[SCHEDULE 13G] Medifast, Inc. SEC Filing
Medifast Schedule 13G filing summary The reporting entities—G1 Execution Services, LLC; Susquehanna Fundamental Investments, LLC; and Susquehanna Securities, LLC—report aggregate beneficial ownership of 785,606 shares, representing 7.2% of Medifast's outstanding common stock based on 10,938,000 shares outstanding as of June 30, 2025. The filing expressly states that the Susquehanna Securities total includes options to acquire 695,200 shares.
The filing includes a certification that the securities were acquired and are held in the ordinary course of business and were not acquired to change or influence control. The report is executed and signed on August 13, 2025. No additional transactions, plans, or intentions are disclosed in this statement.
- Reported beneficial ownership of 785,606 shares, equal to 7.2% of the outstanding class based on 10,938,000 shares
- Disclosure that 695,200 options are included in Susquehanna Securities' reported amount, clarifying economic exposure
- None.
Insights
TL;DR: Combined Susquehanna entities report a 7.2% stake (785,606 shares), with 695,200 options included; filing certifies passive intent.
The Schedule 13G discloses a material >5% position in Medifast that triggers required reporting. The filing quantifies the stake against the issuer's disclosed 10,938,000 shares outstanding and explicitly notes options of 695,200 included in Susquehanna Securities' count, which affect economic exposure.
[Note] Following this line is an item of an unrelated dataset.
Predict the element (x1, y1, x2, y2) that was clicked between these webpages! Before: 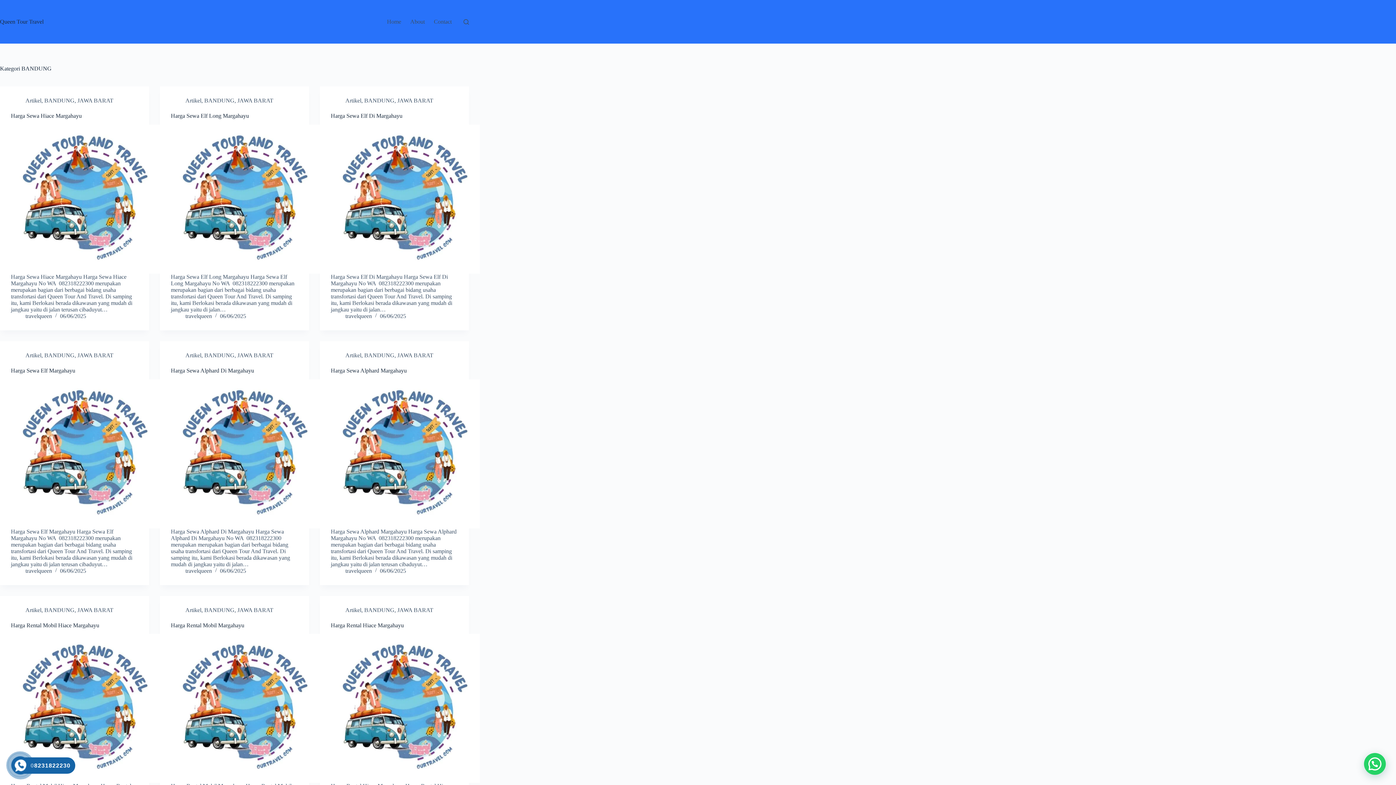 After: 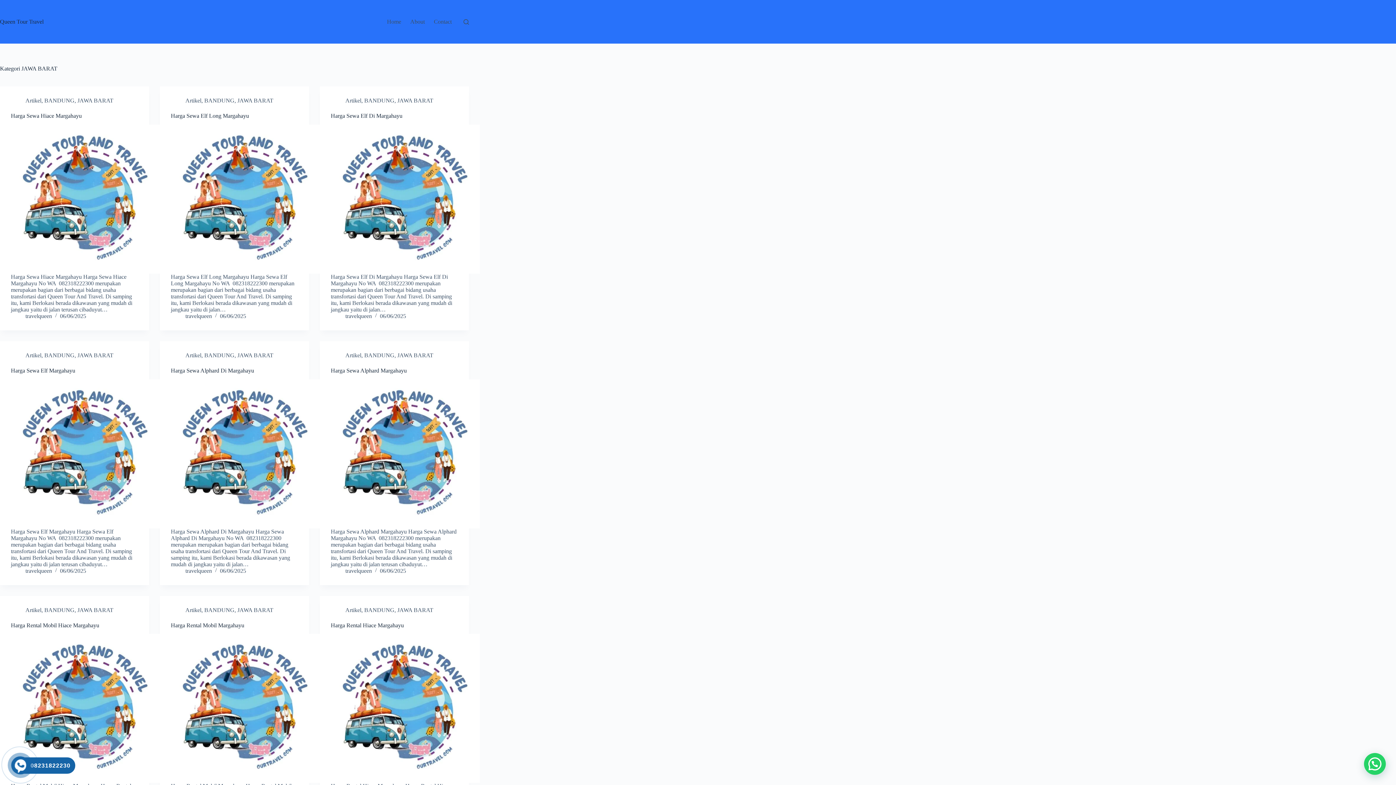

The report contains the standard certification that holdings are in the ordinary course and not intended to influence control, and the parties executed the filing on August 13, 2025. This is a transparency event rather than a disclosed strategic or control action.
TL;DR: Joint filing by affiliated Susquehanna entities documents coordinated disclosure of a 7.2% position while disclaiming control intent.
The document is a joint Schedule 13G by three related reporting persons, showing shared voting and dispositive power over 785,606 shares. That joint reporting clarifies attribution among affiliated broker-dealers and an investment affiliate. The certification language limits the filing to ordinary-course holdings rather than an assertion of activist or control intentions. For governance monitoring, the position size is material enough to merit attention, but the filing contains no specific governance demands or plans.